Some illustrative examples of shm-reduplication on the web:
Currency shmurrency In Barron’s, columnist Alan Abelson says: “For even if Beijing were to up the value of the yuan by as much a 15% … it wouldn’t get our somnolent factories up and smoking again. The reason is simply that what our manufacturing workers earn in an hour, their counterparts in China earn in a week. Currency, shmurrency, no matter how hard and how smart our folks work, that gap is as ugly and daunting as it is yawning.” (June 2005)
Interest rates, schminterest rates South African blogger, Piet Viljoen, says that interest rate fluctuations shouldn’t affect your stock portfolio. (March 2009)

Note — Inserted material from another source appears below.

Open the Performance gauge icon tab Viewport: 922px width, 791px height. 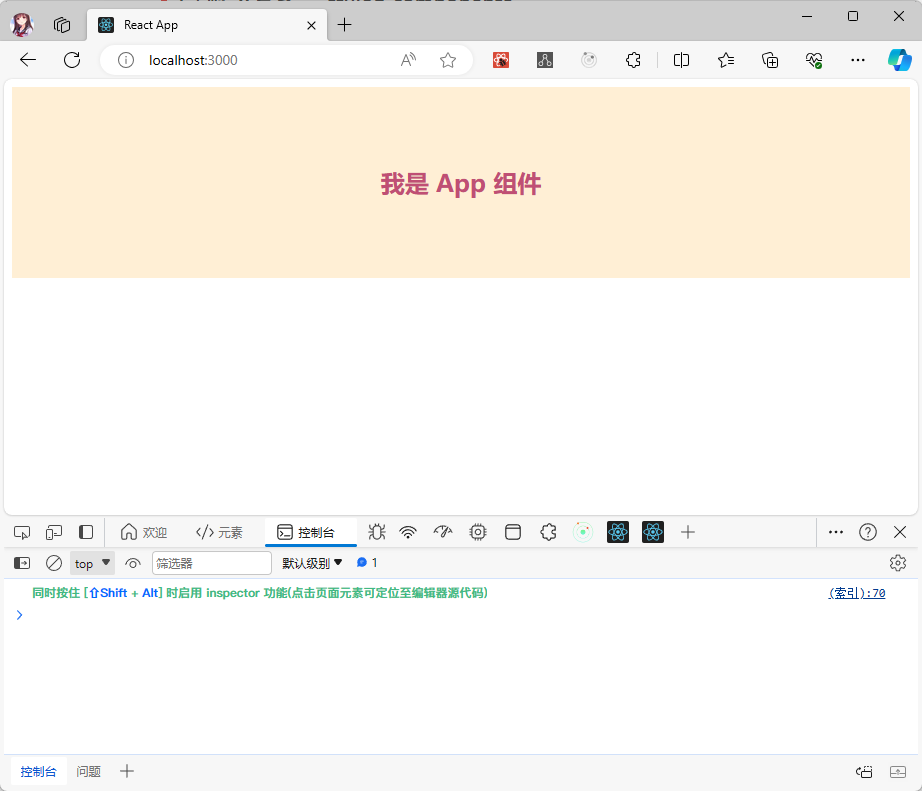(x=443, y=532)
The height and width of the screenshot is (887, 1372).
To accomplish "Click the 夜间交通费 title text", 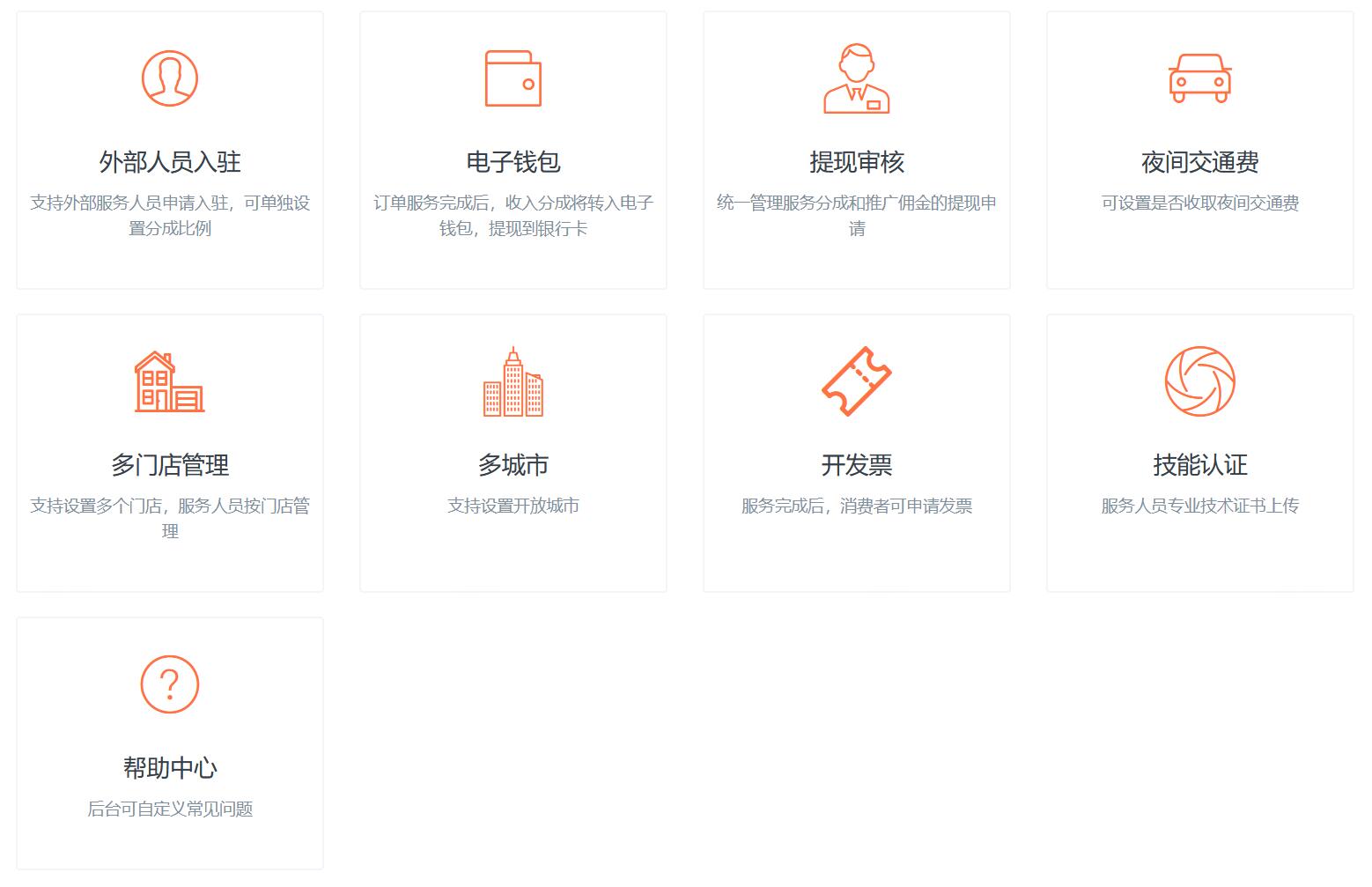I will click(1199, 162).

Income Schmincome In a brief post on NewRepublic.com, Martin Peretz pokes fun at the headline choices of several major papers in reporting President Obama’s income. (April 2009)
Economy eschmonomy Jill Schensul, a writer on NorthJersey.com, relates that even though many other people she knows are foregoing vacations due to the uncertain economy, she refuses to. (October 2009)
Markets Schmarkets In a video clip, Professor Richard D. Wolff, a Marxian economist, makes an effort to get his audience laughing (although they’re slow on the uptake). Wolff pretends that President Franklin Delano Roosevelt said “market schmarket” to the American people as he dismantled the existing “natural” market and issued ration cards in order to make sure that necessary resources were available for the war effort. (November 2011)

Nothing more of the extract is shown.